WORK INSTRUCTIONS> If a line in the data below holds the word "computer", include it in the count. Give only the final number.

INPUT DATA>

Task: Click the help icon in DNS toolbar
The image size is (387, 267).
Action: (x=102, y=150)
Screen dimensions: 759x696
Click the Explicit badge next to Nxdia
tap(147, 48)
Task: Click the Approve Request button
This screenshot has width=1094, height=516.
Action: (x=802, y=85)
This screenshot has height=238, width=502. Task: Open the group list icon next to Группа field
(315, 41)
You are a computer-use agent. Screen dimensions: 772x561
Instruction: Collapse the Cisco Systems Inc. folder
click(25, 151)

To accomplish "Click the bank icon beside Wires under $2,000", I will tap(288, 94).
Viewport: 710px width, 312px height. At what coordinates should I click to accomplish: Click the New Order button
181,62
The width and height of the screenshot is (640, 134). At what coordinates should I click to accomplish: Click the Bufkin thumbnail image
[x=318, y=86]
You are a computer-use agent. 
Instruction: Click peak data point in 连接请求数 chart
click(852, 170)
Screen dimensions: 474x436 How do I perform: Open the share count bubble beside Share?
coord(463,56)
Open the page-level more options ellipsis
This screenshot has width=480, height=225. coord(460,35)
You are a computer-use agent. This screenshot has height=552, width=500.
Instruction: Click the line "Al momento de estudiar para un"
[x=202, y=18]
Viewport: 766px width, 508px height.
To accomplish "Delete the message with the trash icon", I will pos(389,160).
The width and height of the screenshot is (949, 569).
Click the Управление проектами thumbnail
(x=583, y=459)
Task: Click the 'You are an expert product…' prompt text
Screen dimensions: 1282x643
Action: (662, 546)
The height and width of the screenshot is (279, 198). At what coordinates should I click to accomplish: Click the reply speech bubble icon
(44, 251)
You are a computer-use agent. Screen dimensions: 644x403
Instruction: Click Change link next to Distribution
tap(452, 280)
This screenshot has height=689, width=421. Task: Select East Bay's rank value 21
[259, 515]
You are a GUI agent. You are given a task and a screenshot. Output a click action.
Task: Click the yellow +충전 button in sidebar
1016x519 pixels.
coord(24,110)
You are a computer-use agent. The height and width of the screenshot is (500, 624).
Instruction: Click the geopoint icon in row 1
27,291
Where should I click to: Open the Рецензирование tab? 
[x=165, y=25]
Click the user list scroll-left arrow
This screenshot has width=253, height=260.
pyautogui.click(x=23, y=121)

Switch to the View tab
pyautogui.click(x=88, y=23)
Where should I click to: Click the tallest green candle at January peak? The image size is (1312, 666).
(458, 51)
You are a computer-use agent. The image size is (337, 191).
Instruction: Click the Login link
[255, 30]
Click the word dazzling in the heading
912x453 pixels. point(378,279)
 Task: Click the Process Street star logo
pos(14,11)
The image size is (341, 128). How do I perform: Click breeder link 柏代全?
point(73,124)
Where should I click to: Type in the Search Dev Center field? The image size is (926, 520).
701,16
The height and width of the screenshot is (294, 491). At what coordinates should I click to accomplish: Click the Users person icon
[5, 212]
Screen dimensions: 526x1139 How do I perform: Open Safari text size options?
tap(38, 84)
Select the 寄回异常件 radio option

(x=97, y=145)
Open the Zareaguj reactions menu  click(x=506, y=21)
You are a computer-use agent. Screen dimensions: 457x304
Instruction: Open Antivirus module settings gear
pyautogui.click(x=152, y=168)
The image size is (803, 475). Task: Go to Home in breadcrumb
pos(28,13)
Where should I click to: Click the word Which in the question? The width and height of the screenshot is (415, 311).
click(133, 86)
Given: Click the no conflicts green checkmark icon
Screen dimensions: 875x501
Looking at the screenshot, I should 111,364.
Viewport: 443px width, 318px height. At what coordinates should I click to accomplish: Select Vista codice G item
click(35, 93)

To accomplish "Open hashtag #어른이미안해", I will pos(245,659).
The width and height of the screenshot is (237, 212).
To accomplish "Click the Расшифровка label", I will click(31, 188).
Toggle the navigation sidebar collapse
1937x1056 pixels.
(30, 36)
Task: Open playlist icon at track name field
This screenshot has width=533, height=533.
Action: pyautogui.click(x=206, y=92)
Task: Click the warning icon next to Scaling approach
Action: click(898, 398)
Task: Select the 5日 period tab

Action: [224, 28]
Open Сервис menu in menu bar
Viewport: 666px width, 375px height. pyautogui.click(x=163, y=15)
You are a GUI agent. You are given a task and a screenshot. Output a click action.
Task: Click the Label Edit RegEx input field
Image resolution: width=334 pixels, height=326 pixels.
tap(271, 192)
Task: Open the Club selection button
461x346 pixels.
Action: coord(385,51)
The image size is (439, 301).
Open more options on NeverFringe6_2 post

THE ANSWER> 7